-- Requirement --
Find the line that contains "新橋風俗 (677, 1583)". Output it and every line after it to the end of the records, exactly as they appear.

-- Dataset records --

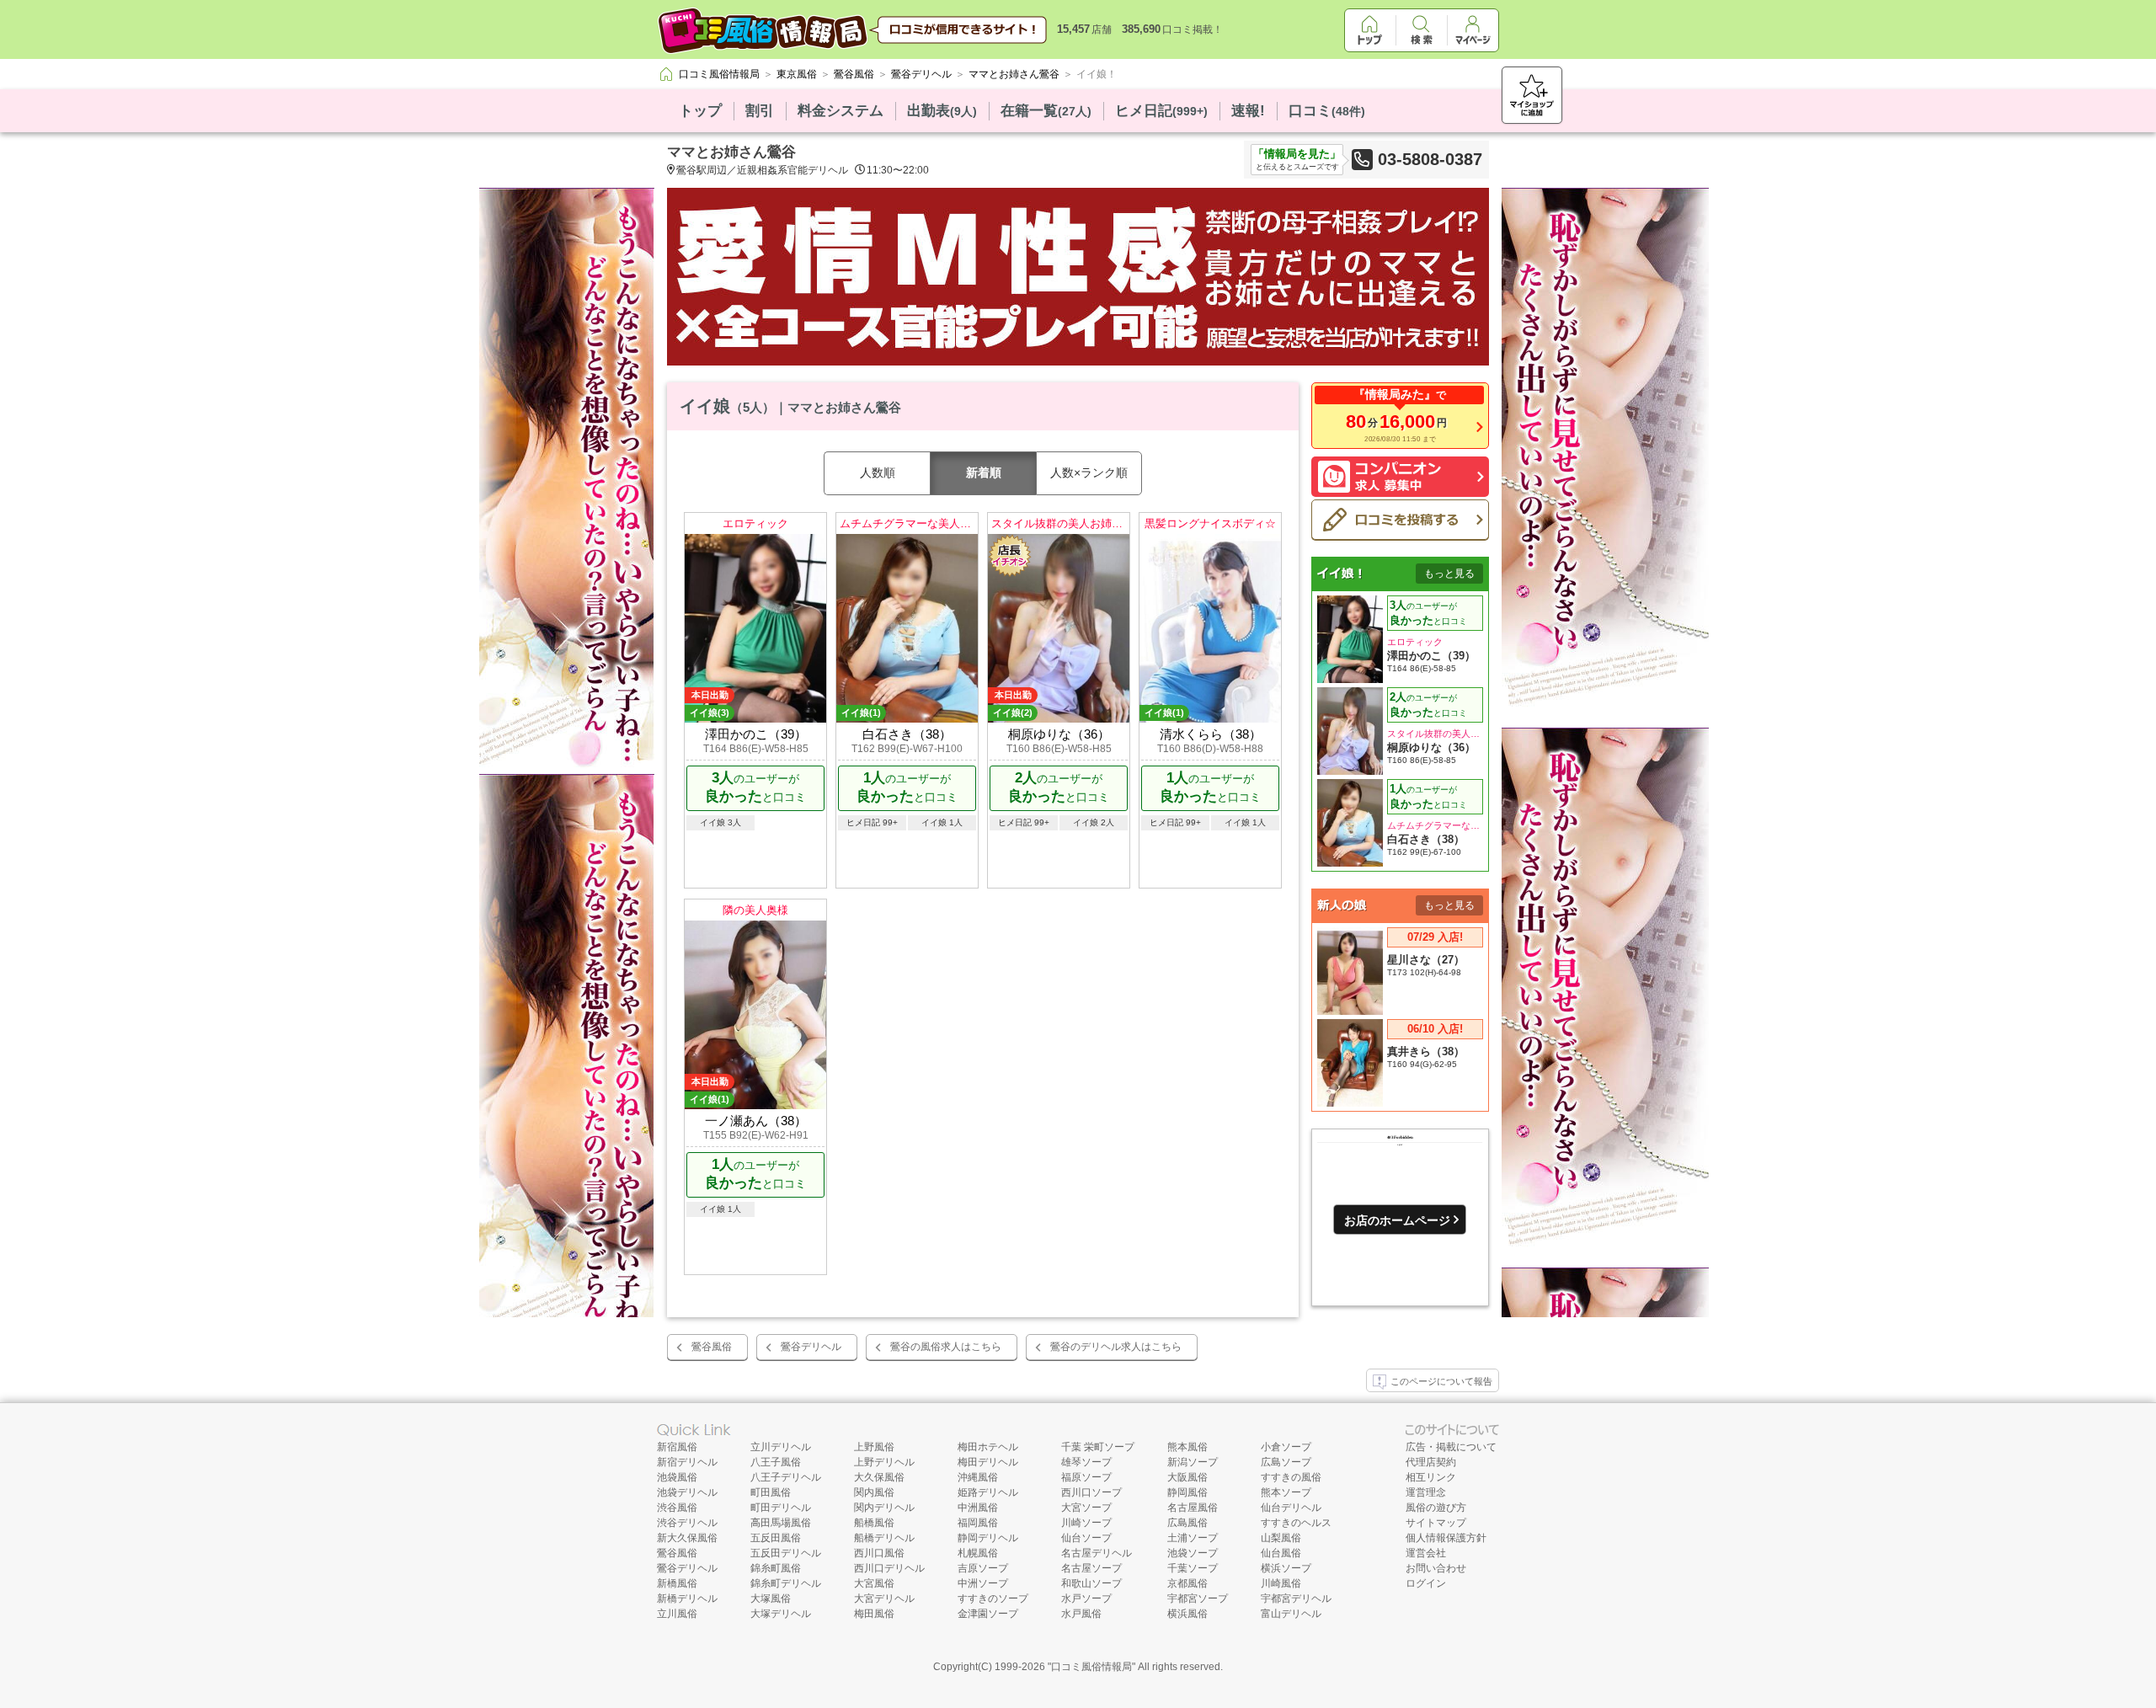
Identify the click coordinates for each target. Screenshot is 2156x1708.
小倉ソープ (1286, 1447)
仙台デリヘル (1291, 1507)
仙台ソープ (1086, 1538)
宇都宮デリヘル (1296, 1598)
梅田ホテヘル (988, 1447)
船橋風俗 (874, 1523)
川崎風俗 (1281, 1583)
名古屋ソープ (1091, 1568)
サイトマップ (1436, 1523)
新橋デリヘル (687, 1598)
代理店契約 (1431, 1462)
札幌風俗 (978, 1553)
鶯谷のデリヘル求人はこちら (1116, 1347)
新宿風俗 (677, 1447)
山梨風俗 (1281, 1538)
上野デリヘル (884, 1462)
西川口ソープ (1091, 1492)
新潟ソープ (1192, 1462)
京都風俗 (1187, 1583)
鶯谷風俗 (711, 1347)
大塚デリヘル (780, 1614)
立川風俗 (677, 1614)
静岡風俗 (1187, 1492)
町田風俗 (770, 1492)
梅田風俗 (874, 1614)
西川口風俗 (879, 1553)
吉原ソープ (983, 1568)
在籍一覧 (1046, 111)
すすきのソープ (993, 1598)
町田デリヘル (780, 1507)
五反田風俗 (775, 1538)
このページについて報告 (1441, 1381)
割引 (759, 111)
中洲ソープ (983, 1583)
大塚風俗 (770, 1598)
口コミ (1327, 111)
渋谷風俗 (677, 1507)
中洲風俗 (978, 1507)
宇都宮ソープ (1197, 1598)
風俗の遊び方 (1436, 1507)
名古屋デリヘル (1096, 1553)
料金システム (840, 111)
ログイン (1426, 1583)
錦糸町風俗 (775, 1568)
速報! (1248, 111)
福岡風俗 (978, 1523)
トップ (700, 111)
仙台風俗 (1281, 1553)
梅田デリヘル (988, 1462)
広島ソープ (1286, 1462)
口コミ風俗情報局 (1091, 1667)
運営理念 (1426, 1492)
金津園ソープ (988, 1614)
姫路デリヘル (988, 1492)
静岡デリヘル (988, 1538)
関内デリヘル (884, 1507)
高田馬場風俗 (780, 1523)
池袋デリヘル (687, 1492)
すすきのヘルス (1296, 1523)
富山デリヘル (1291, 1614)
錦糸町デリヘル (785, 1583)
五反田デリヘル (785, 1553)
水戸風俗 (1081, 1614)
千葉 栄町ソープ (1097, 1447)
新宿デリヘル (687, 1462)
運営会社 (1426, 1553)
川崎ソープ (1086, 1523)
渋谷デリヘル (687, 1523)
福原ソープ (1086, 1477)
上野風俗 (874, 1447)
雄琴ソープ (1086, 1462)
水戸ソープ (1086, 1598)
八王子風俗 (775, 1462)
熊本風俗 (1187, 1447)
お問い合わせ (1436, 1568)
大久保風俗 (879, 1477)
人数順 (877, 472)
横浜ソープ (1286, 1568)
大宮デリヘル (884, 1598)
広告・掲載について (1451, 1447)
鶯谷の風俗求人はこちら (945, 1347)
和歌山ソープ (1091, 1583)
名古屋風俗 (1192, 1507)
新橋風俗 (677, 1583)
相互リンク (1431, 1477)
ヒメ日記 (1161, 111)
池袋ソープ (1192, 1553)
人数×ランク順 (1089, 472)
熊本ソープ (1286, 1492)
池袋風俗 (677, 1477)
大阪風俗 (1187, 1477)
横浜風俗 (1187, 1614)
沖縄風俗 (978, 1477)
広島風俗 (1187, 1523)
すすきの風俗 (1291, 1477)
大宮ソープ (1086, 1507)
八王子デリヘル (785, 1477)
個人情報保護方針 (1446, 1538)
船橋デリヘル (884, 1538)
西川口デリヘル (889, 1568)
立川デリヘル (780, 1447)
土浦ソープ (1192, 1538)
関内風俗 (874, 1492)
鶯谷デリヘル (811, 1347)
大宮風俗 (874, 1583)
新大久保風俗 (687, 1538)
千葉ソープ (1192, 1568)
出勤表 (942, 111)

-- Final answer --
新橋風俗 (677, 1583)
相互リンク (1431, 1477)
ヒメ日記 (1161, 111)
池袋ソープ (1192, 1553)
人数×ランク順 (1089, 472)
熊本ソープ (1286, 1492)
池袋風俗 (677, 1477)
大阪風俗 (1187, 1477)
横浜風俗 (1187, 1614)
沖縄風俗 (978, 1477)
広島風俗 (1187, 1523)
すすきの風俗 (1291, 1477)
大宮ソープ (1086, 1507)
八王子デリヘル (785, 1477)
個人情報保護方針 (1446, 1538)
船橋デリヘル (884, 1538)
西川口デリヘル (889, 1568)
立川デリヘル (780, 1447)
土浦ソープ (1192, 1538)
関内風俗 (874, 1492)
鶯谷デリヘル (811, 1347)
大宮風俗 (874, 1583)
新大久保風俗 (687, 1538)
千葉ソープ (1192, 1568)
出勤表 (942, 111)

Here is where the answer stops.